Unfortunately, our beloved provider moved and we were required to transfer care to another. While I was nervous, I was optimistic and open minded. Our very first appointment absolutely shattered my warm and fuzzy trust that I had relied on for so long. This provider tried to change everything. This provider gave opinions that contradict evidence, was dismissive, accusatory, made light of my fears, and turned semisolid ground into quicksand. My trust and sense of security was in ruins after only one appointment and we felt truly lost. 

The other side was such a lonely place to be. I fought until we were transferred again and feel we have been much better matched. But I can’t deny the way that experience changed me and my confidence in our care plan. I share this with hopes to empower others to advocate for your own best interests. 

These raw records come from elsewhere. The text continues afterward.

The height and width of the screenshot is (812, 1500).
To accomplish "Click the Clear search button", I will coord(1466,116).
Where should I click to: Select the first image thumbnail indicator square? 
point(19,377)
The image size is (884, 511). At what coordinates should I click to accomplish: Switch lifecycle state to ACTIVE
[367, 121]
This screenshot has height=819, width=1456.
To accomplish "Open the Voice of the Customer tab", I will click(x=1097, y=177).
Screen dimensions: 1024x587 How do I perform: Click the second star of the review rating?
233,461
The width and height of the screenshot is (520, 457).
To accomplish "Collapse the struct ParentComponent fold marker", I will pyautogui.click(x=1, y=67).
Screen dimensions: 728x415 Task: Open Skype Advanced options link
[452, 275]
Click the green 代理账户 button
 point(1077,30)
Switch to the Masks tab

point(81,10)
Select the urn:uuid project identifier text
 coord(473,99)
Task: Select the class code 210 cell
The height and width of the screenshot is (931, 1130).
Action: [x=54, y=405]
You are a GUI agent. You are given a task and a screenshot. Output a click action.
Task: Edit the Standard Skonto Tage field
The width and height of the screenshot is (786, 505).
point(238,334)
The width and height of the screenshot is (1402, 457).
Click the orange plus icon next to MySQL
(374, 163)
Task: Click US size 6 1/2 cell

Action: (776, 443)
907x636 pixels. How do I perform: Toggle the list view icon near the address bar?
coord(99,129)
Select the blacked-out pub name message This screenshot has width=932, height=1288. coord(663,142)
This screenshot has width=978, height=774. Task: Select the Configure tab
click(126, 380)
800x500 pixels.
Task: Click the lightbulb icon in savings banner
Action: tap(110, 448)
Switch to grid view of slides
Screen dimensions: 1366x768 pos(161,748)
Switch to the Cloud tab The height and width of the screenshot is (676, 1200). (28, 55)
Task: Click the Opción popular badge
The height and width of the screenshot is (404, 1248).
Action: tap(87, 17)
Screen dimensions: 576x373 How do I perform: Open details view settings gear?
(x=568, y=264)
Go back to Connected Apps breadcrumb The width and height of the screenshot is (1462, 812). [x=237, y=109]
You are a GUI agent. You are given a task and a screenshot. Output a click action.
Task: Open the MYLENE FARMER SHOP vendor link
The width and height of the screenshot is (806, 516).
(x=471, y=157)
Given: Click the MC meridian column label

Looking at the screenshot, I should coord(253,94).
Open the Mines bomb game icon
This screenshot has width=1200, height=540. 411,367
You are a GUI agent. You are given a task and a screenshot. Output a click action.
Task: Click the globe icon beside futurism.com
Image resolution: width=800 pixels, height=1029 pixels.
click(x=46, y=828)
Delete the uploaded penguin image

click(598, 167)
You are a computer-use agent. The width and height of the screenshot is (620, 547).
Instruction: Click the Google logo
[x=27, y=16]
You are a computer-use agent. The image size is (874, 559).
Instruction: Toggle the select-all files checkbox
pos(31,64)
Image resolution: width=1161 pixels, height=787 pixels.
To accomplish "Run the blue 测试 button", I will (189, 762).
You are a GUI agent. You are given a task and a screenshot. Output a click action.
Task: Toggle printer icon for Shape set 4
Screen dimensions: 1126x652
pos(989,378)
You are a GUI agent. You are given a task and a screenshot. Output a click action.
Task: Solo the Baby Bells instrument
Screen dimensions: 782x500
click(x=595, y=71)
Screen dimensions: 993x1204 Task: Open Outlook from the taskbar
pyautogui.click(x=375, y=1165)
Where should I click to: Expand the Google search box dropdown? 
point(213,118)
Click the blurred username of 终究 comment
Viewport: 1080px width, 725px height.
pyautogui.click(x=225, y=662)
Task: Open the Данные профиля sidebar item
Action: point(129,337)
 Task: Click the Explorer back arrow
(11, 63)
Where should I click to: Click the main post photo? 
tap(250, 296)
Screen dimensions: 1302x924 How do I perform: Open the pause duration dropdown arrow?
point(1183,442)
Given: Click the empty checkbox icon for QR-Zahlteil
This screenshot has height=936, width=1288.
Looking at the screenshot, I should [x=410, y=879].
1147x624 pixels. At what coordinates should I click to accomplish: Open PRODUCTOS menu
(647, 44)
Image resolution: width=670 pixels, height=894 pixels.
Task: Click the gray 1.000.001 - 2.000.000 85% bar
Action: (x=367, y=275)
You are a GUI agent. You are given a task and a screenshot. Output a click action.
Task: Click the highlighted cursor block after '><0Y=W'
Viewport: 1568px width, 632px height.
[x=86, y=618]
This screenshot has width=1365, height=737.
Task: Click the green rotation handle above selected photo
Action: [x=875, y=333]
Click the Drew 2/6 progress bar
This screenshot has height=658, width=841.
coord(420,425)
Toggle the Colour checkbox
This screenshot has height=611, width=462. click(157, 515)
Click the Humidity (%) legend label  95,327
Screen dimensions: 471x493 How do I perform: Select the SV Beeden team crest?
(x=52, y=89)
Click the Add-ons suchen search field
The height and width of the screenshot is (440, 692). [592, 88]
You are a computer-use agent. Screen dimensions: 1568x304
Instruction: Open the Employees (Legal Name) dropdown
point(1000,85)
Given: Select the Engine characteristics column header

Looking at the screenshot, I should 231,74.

If you don’t have trust in your provider and their knowledge, go elsewhere. Search until you land with someone who is knowledgeable, trustworthy, and doesn’t dismiss your concerns and never look back. Getting this diagnosis and living with it is hard enough without having lost your trust in your plan of care too. There are people out there who know enough to fight for your best outcomes, and if they don’t know enough, they will humbly seek advice from those who do. Healthcare means everything to the quality of life for people with progressive disease and having a provider who you have confidence in, is what everyone deserves. 

To the people who find themselves connecting to how my experience made me feel, I hope you have since found better. I hope you know that demanding more for yourself or your child is your right, and we should never settle for providers who don’t want the best for you, or don’t have the time /knowledge to provide it. You have to live with this, not them. And they are not all like that—the majority care and want to plan for your future the way they would their own loved ones. Don’t let the bad ones steal your faith in the system completely, and demand better. By demanding more, we show them it will not be tolerated and help those who come later by preventing them from having experiences like ours. There are good ones out there, I hope you each have faith that yours is one of them.